Othello (1965)

Othello (1965)

“Let us be conjunctive in our revenge against him.”

When evil Iago (Frank Finlay) finds out Cassio (Derek Jacobi) has been promoted ahead of him, he seeks revenge on his Moorish military commander, Othello (Laurence Olivier), by convincing him his wife Desdemona (Maggie Smith) has been having an affair with Cassio.

Genres, Themes, Actors, and Directors:

  • Cross-Cultural Romance
  • Homicidal Spouses
  • Jealousy
  • Laurence Olivier Films
  • Maggie Smith Films
  • Play Adaptation
  • Race Relations and Racism
  • Shakespeare

Stuart Burges’ faithful screen adaptation of the British National Theatre Company’s staging of Othello was the first cinematic version of this play to be filmed in color, and remains notable for featuring Olivier in a disturbing form of blackface.

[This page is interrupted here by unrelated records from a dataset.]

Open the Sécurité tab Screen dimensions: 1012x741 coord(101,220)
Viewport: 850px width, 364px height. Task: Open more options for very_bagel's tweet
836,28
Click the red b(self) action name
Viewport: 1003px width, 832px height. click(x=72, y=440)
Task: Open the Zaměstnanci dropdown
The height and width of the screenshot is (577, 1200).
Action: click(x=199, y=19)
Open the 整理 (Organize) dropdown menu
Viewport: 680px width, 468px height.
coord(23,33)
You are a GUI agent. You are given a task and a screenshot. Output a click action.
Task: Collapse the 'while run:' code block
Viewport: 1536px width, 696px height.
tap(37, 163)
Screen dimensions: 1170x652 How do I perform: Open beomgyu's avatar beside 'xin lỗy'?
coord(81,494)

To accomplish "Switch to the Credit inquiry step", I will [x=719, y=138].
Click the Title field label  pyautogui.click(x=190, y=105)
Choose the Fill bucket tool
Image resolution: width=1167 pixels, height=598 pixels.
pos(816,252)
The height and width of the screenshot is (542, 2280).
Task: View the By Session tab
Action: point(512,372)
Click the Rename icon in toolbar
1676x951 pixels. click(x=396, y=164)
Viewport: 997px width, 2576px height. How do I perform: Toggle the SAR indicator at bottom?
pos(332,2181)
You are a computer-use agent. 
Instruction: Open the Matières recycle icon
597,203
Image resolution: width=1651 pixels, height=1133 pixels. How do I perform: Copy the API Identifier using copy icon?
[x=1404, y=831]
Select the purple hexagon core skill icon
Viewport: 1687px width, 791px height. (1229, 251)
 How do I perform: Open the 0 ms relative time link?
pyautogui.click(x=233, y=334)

Indeed, Olivier’s choice of characterization (he also lowered his voice, developed an accent, and shifted his walking gait) caused controversy that persists today; see here to read about a music professor who was censured for showing this film at the University of Michigan. Olivier’s appearance is shocking at first — but the larger problem is that his critically lauded performance (Peary nominates him as one of the Best Actors of the Year in Alternate Oscars) is far too overbearing. While Finlay nicely underplays, Olivier comes across as positively apoplectic and childish.

Faring much better is Smith as Desdemona, projecting just the right amount of love and loyalty injected with righteous confusion and fear.

Overall, the film suffers from being too much of a filmed play; regardless of what one thinks of the performances, the storyline remains as stagy as it was designed to be. In contrast, Orson Welles’ low-budget adaptation is a revelation of cinematic possibilities.

Watch for Derek Jacobi in his screen debut as Cassio.

Notable Performances, Qualities, and Moments:

  • Maggie Smith as Desdemona
  • Frank Finlay as Iago
  • Geoffrey Unsworth’s cinematography

Must See?
No; this one is only must-see for Olivier fans or Shakespeare-on-film aficionados. Listed as a film with Historical Importance and a Personal Recommendation in the back of Peary’s book.